Giving Compass' Take:

• Twilight Greenaway discusses the need for more organic farmers to attract a younger generation of agriculture professionals and revitalize rural areas.

• While the political will may be bipartisan to help make better policies to support the organic movement, the funding still isn't there. How can donors fill the gap?

• Read about five common myths surrounding organic foods.

As an organic farmer in northeast Iowa, Wendy Johnson often feels like she and her family are living on an island. The small acreage she rents from her family’s farm to grow corn, soybeans, and small grains and raise chickens, hogs, and sheep is surrounded by large swaths of conventional corn and soy.
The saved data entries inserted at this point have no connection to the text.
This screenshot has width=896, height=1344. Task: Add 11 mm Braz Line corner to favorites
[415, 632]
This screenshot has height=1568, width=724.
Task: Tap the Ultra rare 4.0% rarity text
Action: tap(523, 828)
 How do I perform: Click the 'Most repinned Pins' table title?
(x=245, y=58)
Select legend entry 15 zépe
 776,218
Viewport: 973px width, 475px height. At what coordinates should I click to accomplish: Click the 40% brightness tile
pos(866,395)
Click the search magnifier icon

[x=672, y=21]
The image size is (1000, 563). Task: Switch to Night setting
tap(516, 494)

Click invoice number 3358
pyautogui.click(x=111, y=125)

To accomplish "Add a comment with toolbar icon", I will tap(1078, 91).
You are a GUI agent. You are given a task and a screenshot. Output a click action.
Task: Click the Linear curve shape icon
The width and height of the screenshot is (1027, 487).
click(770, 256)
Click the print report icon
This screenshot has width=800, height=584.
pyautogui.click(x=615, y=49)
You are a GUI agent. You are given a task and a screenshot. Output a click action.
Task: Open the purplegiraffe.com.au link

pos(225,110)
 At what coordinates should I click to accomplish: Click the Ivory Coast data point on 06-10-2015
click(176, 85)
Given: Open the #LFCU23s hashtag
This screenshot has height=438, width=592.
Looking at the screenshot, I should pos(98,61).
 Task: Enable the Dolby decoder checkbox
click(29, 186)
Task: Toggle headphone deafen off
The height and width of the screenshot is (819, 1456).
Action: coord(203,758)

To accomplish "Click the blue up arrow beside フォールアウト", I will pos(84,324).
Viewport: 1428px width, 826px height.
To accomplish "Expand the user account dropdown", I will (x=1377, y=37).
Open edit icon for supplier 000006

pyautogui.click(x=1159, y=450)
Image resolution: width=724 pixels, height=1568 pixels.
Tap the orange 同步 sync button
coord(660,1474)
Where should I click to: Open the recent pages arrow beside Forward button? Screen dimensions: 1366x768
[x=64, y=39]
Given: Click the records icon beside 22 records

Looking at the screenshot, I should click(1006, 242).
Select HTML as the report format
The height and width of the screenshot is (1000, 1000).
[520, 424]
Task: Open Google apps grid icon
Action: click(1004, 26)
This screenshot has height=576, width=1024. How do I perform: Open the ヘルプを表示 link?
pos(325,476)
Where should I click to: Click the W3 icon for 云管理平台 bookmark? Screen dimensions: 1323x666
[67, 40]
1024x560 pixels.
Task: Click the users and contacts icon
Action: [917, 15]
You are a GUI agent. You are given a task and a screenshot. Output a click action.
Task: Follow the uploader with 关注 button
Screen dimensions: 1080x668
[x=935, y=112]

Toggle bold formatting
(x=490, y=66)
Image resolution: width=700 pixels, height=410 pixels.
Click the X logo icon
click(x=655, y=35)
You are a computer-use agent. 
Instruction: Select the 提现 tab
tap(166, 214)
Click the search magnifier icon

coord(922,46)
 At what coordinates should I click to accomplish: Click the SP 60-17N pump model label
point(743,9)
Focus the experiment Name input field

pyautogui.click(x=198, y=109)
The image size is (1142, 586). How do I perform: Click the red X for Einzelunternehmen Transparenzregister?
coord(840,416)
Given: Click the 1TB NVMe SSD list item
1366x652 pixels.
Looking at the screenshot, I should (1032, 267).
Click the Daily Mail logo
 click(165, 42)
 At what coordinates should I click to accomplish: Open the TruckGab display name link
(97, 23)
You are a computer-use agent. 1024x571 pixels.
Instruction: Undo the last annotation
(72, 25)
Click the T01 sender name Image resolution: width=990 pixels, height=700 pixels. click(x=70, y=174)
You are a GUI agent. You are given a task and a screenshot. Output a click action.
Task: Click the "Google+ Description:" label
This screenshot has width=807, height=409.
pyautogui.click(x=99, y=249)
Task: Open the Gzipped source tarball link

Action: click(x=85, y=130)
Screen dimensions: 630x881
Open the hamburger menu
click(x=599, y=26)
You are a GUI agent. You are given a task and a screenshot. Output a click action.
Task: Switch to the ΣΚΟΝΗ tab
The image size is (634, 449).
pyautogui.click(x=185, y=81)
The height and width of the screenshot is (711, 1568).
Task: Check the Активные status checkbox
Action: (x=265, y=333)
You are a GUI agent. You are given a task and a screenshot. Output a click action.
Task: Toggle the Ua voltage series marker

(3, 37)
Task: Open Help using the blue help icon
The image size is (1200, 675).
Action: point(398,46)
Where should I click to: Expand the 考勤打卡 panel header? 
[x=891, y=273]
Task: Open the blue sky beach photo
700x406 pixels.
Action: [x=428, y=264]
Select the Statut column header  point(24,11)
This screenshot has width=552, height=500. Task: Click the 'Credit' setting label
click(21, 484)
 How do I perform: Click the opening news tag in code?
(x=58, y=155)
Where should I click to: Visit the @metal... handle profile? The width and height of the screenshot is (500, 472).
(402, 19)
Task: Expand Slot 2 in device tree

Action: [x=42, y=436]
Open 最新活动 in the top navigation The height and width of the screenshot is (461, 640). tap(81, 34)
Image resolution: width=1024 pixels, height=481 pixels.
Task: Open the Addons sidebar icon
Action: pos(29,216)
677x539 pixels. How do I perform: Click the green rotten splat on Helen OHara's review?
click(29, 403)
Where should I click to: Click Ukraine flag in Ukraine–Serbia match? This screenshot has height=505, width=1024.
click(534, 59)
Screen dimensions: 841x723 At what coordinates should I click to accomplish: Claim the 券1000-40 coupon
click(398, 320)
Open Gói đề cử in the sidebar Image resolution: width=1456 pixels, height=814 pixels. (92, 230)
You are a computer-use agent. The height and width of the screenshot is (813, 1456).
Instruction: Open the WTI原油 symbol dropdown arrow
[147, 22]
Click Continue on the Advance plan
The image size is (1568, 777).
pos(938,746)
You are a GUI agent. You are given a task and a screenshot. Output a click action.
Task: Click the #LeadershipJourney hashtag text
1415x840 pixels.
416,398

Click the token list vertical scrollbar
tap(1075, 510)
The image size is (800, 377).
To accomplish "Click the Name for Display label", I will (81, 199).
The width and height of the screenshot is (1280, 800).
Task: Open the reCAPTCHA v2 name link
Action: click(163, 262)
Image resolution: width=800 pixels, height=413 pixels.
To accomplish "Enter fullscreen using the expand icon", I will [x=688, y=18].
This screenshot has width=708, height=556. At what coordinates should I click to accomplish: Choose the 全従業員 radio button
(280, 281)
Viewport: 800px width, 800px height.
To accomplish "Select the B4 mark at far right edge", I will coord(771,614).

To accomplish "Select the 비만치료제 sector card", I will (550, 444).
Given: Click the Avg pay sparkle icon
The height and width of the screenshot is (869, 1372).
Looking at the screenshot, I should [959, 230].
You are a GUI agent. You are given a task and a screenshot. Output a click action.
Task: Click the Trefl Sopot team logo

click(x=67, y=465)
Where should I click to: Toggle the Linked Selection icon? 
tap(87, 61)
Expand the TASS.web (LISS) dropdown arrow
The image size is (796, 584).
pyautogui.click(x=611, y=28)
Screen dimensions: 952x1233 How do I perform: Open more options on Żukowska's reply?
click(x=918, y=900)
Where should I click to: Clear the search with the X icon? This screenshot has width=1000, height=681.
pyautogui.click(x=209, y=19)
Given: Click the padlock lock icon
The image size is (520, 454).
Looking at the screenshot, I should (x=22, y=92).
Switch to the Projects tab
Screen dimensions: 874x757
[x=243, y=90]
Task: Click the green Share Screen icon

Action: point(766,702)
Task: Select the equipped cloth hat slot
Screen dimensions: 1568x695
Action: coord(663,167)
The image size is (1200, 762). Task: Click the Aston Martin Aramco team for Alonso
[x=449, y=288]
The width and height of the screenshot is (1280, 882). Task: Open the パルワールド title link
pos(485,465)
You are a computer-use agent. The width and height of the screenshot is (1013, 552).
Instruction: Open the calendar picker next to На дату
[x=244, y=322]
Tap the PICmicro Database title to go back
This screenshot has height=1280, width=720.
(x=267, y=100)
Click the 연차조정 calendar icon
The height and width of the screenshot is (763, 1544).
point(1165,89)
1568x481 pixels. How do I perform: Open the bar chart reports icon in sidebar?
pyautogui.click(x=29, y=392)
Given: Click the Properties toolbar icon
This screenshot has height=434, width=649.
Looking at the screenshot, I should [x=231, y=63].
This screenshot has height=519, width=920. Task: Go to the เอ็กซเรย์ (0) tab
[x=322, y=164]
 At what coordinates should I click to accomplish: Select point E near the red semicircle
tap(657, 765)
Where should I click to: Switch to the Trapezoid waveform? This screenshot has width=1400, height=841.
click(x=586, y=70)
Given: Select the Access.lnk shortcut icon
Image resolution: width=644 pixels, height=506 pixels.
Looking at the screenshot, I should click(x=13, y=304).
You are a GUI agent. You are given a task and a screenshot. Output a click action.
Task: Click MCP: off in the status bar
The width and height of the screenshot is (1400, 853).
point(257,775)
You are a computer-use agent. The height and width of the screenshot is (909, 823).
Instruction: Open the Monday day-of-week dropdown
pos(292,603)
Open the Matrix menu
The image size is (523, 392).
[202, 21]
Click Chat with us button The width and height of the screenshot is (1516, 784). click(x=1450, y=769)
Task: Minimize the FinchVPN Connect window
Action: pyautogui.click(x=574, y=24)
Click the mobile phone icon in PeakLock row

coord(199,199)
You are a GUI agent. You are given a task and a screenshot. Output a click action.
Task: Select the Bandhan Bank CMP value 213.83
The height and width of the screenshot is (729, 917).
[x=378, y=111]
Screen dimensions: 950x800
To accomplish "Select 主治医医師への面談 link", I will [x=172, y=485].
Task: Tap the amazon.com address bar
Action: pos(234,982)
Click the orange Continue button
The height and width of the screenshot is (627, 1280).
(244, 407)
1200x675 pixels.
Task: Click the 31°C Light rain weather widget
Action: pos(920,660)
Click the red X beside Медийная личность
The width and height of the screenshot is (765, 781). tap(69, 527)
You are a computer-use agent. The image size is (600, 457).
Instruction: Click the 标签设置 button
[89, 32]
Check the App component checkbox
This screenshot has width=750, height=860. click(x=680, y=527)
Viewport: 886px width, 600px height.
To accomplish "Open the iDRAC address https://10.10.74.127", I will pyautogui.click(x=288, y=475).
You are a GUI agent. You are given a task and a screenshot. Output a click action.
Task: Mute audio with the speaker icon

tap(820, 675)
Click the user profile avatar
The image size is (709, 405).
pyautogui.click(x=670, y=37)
“All winter long, I go to meetings set up for the conventional system of corn and [soy]beans,” Johnson, who runs Joia Food Farm, wrote in an email recently. “I spend a lot of time seeking out research and assistance from mentors or professionals who may be over 500 miles away—and what do they know about my soils?”

At Iowa State University, she adds, “there are only a few agriculture classes focused on organic production, versus a number of classes focused on working in chemical-dependent Big Ag. And this is at one of the top ag universities in the U.S.”

In an industry now worth $47 billion, organic certification can earn farmers like Johnson a premium, and the growth in demand has been consistent, year over year. From the outside, these facts might make the transition to organic a no-brainer. But in many rural areas with no immediate access to large bases of organic customers, it’s just not worth it.